Directors Tamara Kotevska and Ljubomir Stefanov throughout clearly respect Muratova’s interiority, and don’t presume to know what she’s thinking. Their six-person crew lived on the lot beside her for three years, and some of the stray moments they captured hint at all the moments they never could. Her world is rocked when a Turkish man, Hussein Sam, and his very large family (eight others to be exact) move in right next to her and her mother, bringing a heaping amount of plot conflict along with them. At first, the beekeeper is happy enough for the company, but even the artful camera work suggests the outside disturbance running as a deeper undercurrent: Kotevska and Stefaov often use shallow focus to express how the Sam family has imbalanced a once-holistic environment. Muratova plays with the younger children and soon teaches the curious Hussein about her business, as he’s looking to feed his large family, but doesn’t exactly go well and only adds to the already simmering fire between both parties.

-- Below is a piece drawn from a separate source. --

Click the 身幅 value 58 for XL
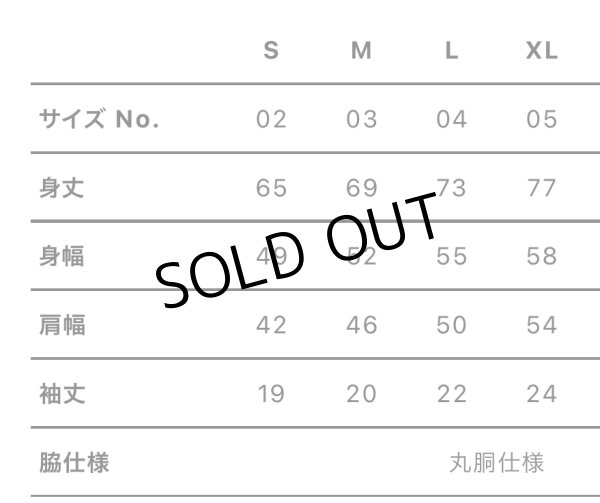The width and height of the screenshot is (600, 503). tap(541, 256)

Watching Honeyland is often like looking at the greatest problems of our time through a pinhole, but the film sees the situation with a clarity that gets under your skin and, frankly, breaks you heart. This is a tender story about the chaos of abandoning the common good. By reflecting Muratova’s relationship with her hives against the social contract that she’s formed with her mother, Kotevska and Stefanov shine a light on what the bees have always told us: They survive by serving each other. And if they ever disappeared completely, people would only have themselves to blame. Absorbing you into one woman’s world, Honeyland is a lovely, heartrending movie of such particular rhythms and textures, such concise observations, all telling a moving tale of struggle, persistence and the forever change.